Die japanische Lowcost-Airline StarFlyer hat die Zusammenarbeit mit Lufthansa Technik (LHT) bis 2022 verlängert. Der Total Technical Support-Vertrag umfasst elf Airbus A320 mit erweiterter Betreuung der Triebwerke und Fahrwerke. Darüber hinaus übernimmt LHT nun die komplette Durchführung und integrierte Betreuung von Lease Returns.

Vanilla Air hat einen ersten Airbus A320 per Leasing von AWAS übernommen. Die japanische Lowcost-Airlines (ehemals AirAsia Japan) nimmt Ende Dezember den Flugbetrieb auf.

Die indischen Wettbewerbshüter haben jetzt abschließend grünes Licht für den 24-prozentigen Einstieg der Etihad Airways bei Jet Airways gegeben. Offen ist noch die Zustimmung des indischen Ministeriums für Zivilluftfahrt.

Die australische Luftfahrtbehörde CASA hat die Betriebslizenz (AOC) der JetStar um die neue Boeing 787 erweitert. Die Lowcost-Airline ist damit berechtigt, den Typ im Linienverkehr einzusetzen. Der erste Jet ist bereits seit Oktober im Land und soll zunächst innerhalb Australiens fliegen. Der erste grenzüberschreitende Flug ist für den 18. Dezember nach Bali geplant.

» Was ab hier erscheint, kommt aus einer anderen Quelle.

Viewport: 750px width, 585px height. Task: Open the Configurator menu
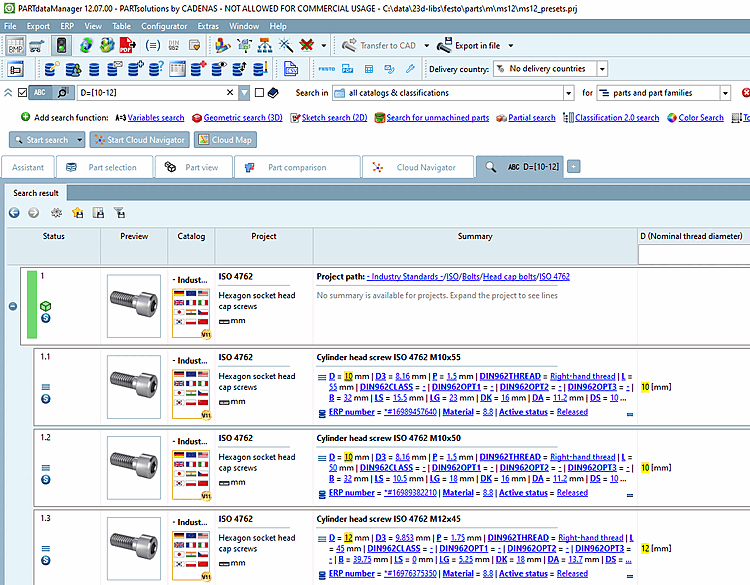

Biman Bangladesh führt ihren letzten DC-10-Flug am 7. Dezember durch. Die Fluggesellschaft ist eine der letzten Passagierairlines, die mit dem Flugzeugtypen operiert. Im Februar soll die Maschine in ein Museum nach Seattle überführt werden.

Qantas hat eine Boeing 737-800 mit Aborigini-Kunst bemalt. Das Flugzeug mit dem Namen "Mendoowoorrji" ist das neueste in einer Serie von speziellen Flugzeugbemalungen im Kuststil der australischen Ureinwohner.

Nahost

FlyDubai hat die Finanzierung von sechs weiteren Boeing 737-800 abgesichert.

Amerika

Der Zusammenschluss von American Airlines und US Airways zur weltgrößten Fluggesellschaft ist unter Auflagen gebilligt. Beide Unternehmen haben sich zum Verzicht auf Start- und Landerechte bereit erklärt.

Delta und Virgin Atlantic stimmen ihren Sommerflugplan 2014 weiter aufeinander ab. Einige Delta-Flüge werden im Zuge der Harmonisierung ins Terminal 3 von London-Heathrow verlegt.

Boeing erwägt, für die Endmontage seiner neuen Maschine 777X einen neuen Standort zu suchen. Im bislang dafür geplanten Werk in der Region Seattle im US-Bundesstaat Washington lehnte eine Mehrheit der Mitglieder der Maschinenbauer-Gewerkschaft IAM eine Tarifvertragsverlängerung ab.

Global Aviation Holdings, Muttergesellschaft von World Airways und North American Airlines, hat sich unter Gläubigerschutz nach Kapitel 11 des US-Insolvenzrechts gestellt. Die Passagiermaschinen der World sind vor allem für das US-Militär im Einsatz.

Evergreen International Airlines stellt angeblich bereits Ende November den Betrieb ein. Auf seiner Website teilte das Unternehmen mit, der Wegfall von Aufträgen des US-Militärs habe die Airline hart getroffen.

Aerolineas Argentinias hat vier Airbus A330-200 bestellt. Die Flugzeuge sollen bis 2016 ausgeliefert werden und die Langstreckenflotte stärken. Noch hat die Bestellung allerdings den Status einer Absichtserklärung.

Ein Embraer E190 der Austral mit 106 Passagieren ist in Buenos Aires während eines Gewitters von der Landebahn gerutscht. Verletzt wurde niemand, wie die Nachrichtenagentur Télam unter Berufung auf den Flughafen und die Fluggesellschaft berichtete.

Afrika

Air Cairo aus Ägypten will vier zusätzliche Flugzeuge leasen, um ab Mitte kommenden Jahres neben Charterflügen auch Lowcost-Liniendienste anbieten zu können. Zur Diskussion stehen laut ArabianAerospace A320.

Die nigerianische Arik Air hat ihren zweiten Airbus A330-200 in Empfang genommen. Das Flugzeug ist von Pembroke geleast.